(Entries on target coordinates)
=====

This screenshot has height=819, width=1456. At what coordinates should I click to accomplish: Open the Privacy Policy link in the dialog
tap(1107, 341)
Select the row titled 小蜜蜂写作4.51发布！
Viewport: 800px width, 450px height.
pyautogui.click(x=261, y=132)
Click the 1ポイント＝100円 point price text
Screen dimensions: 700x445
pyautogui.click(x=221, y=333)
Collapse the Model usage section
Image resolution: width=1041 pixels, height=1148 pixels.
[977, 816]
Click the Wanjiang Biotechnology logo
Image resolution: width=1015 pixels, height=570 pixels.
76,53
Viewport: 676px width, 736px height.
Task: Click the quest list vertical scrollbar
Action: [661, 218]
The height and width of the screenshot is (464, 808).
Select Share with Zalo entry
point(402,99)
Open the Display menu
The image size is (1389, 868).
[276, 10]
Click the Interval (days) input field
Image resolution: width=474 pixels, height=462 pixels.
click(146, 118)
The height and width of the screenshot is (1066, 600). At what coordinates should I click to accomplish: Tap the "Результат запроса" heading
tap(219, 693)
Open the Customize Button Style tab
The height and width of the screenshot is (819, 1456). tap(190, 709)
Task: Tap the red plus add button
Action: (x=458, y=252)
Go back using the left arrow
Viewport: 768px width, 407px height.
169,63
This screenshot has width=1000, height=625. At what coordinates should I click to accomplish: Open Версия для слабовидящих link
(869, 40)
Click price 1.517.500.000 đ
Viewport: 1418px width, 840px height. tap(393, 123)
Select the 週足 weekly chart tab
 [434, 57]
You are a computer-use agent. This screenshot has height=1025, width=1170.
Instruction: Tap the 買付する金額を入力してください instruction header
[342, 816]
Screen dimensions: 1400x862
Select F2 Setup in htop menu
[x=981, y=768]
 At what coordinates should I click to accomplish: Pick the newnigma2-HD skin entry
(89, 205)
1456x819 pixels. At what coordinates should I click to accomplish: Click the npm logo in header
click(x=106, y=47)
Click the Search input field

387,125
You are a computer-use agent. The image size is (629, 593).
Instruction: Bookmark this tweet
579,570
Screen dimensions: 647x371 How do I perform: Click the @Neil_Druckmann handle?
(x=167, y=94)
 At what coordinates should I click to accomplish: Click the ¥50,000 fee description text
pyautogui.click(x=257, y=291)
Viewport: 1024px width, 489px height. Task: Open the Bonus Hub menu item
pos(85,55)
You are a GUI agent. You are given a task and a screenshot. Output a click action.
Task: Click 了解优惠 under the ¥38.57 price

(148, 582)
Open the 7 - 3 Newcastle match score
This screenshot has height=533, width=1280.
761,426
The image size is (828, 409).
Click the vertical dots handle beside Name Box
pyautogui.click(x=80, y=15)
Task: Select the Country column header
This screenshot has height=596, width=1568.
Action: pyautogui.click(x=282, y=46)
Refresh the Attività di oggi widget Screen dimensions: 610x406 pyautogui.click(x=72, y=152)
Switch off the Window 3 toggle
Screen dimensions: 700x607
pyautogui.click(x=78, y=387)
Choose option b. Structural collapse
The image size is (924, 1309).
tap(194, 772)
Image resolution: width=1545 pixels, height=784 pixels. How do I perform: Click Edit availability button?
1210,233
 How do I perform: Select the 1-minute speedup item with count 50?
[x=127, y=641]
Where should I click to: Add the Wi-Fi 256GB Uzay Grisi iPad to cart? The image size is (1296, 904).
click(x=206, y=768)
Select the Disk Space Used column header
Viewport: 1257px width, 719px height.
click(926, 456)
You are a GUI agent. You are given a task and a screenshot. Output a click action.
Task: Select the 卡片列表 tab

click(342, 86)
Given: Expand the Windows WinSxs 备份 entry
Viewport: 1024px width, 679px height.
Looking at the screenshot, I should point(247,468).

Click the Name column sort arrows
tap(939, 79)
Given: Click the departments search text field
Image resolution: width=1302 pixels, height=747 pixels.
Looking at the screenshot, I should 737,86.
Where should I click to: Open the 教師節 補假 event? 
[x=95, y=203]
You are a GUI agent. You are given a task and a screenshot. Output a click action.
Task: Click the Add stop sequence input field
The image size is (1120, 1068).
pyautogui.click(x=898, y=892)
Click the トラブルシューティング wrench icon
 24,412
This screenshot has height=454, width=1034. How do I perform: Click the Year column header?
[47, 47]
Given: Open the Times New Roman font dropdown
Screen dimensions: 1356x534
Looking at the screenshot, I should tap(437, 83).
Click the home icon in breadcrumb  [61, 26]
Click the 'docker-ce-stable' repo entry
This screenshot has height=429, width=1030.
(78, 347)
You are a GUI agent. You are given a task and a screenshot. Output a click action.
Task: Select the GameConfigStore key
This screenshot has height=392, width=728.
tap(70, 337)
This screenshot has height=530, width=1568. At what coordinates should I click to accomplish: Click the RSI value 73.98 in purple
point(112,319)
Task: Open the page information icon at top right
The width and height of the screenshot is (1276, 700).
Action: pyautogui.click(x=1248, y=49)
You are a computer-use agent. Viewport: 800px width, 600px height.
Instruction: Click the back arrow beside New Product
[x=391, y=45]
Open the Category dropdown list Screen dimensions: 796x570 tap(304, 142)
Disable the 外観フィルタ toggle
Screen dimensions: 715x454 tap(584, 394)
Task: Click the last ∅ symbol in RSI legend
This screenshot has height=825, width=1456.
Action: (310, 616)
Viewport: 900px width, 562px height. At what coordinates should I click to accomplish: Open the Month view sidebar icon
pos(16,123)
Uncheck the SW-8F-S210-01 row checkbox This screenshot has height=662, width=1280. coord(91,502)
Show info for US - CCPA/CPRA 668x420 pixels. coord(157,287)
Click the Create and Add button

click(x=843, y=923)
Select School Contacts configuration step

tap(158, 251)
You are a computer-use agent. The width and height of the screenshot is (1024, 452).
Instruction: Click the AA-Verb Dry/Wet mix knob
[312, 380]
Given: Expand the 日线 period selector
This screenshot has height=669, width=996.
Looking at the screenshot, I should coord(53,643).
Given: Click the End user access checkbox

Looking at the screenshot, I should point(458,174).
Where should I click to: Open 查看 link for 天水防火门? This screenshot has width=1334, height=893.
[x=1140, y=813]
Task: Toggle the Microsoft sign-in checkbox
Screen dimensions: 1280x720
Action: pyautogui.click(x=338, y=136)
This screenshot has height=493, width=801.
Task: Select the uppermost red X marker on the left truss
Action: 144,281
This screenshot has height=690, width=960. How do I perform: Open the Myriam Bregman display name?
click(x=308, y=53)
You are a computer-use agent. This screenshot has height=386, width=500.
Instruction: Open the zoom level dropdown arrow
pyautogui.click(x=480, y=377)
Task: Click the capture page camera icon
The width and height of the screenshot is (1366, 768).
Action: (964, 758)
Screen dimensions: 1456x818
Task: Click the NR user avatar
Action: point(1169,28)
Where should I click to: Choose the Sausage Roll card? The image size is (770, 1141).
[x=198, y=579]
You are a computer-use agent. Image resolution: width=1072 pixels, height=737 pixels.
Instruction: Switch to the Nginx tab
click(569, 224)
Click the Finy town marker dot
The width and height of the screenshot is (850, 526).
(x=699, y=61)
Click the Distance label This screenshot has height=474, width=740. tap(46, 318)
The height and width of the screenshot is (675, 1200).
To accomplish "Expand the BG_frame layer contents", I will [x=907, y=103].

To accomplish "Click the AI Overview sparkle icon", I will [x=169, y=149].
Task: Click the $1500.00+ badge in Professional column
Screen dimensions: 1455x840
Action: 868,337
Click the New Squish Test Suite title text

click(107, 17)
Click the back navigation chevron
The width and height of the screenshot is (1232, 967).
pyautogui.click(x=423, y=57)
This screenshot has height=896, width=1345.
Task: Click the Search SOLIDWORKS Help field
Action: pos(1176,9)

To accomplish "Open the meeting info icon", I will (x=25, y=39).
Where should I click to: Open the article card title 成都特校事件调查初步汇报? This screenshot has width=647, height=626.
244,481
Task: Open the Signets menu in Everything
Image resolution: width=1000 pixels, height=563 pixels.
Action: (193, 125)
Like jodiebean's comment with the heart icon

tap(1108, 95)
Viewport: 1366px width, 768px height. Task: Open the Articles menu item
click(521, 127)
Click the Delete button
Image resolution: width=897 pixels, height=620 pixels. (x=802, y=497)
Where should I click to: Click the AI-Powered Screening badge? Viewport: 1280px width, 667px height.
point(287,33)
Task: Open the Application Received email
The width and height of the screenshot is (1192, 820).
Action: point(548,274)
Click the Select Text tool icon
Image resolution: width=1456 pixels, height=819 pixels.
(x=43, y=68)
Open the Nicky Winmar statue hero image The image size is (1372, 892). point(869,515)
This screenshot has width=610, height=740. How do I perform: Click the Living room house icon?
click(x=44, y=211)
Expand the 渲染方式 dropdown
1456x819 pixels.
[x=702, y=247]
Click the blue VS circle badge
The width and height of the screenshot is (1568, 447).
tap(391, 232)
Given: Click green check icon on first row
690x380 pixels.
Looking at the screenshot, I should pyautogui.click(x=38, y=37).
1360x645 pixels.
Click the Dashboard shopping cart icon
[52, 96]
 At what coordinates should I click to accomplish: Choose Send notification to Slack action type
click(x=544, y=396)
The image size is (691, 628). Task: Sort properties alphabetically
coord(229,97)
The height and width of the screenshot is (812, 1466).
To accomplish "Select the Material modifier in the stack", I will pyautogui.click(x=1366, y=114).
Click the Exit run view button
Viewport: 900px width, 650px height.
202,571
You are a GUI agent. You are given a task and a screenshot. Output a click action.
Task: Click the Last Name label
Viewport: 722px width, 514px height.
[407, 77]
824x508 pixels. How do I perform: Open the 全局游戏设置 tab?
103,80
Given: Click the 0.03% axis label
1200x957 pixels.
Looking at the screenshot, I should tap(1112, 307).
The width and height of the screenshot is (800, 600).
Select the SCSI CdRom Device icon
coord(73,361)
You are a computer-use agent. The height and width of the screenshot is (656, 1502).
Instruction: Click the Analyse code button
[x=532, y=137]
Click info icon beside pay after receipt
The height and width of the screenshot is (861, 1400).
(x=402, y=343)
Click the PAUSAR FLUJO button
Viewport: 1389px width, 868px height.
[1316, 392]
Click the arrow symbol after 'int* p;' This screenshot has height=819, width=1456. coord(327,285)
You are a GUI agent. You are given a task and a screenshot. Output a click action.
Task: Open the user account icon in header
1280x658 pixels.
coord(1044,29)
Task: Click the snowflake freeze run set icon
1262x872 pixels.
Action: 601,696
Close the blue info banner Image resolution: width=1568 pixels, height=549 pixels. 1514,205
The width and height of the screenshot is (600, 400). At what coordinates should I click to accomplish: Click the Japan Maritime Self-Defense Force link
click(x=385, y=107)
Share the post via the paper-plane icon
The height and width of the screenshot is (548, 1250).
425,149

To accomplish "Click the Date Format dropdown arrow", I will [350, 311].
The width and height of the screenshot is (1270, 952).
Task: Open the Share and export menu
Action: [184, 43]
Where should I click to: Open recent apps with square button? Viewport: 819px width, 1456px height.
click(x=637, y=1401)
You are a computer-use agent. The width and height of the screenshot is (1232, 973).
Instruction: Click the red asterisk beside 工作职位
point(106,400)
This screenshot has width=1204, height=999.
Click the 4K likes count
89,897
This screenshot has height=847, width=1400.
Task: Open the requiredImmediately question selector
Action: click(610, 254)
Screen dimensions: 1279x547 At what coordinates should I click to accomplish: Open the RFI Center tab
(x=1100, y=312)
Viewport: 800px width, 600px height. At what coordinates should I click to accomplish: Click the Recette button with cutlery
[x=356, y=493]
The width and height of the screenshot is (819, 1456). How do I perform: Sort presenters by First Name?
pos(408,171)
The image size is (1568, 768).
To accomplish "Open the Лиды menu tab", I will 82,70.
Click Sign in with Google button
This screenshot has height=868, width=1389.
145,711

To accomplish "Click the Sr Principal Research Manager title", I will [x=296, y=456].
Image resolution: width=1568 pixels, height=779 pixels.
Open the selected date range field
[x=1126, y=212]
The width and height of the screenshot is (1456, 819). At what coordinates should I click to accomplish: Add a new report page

=====

Reproduce without any changes the stretch of the data from the line containing "Click the back navigation chevron" through the line containing "coord(229,97)", including both of those lines.

EXERCISE OUTPUT
Click the back navigation chevron
The width and height of the screenshot is (1232, 967).
pyautogui.click(x=423, y=57)
This screenshot has height=896, width=1345.
Task: Click the Search SOLIDWORKS Help field
Action: pos(1176,9)

To accomplish "Open the meeting info icon", I will (x=25, y=39).
Where should I click to: Open the article card title 成都特校事件调查初步汇报? This screenshot has width=647, height=626.
244,481
Task: Open the Signets menu in Everything
Image resolution: width=1000 pixels, height=563 pixels.
Action: (193, 125)
Like jodiebean's comment with the heart icon

tap(1108, 95)
Viewport: 1366px width, 768px height. Task: Open the Articles menu item
click(521, 127)
Click the Delete button
Image resolution: width=897 pixels, height=620 pixels. (x=802, y=497)
Where should I click to: Click the AI-Powered Screening badge? Viewport: 1280px width, 667px height.
point(287,33)
Task: Open the Application Received email
The width and height of the screenshot is (1192, 820).
Action: point(548,274)
Click the Select Text tool icon
Image resolution: width=1456 pixels, height=819 pixels.
(x=43, y=68)
Open the Nicky Winmar statue hero image The image size is (1372, 892). point(869,515)
This screenshot has width=610, height=740. How do I perform: Click the Living room house icon?
click(x=44, y=211)
Expand the 渲染方式 dropdown
1456x819 pixels.
[x=702, y=247]
Click the blue VS circle badge
The width and height of the screenshot is (1568, 447).
tap(391, 232)
Given: Click green check icon on first row
690x380 pixels.
Looking at the screenshot, I should pyautogui.click(x=38, y=37).
1360x645 pixels.
Click the Dashboard shopping cart icon
[52, 96]
 At what coordinates should I click to accomplish: Choose Send notification to Slack action type
click(x=544, y=396)
The image size is (691, 628). Task: Sort properties alphabetically
coord(229,97)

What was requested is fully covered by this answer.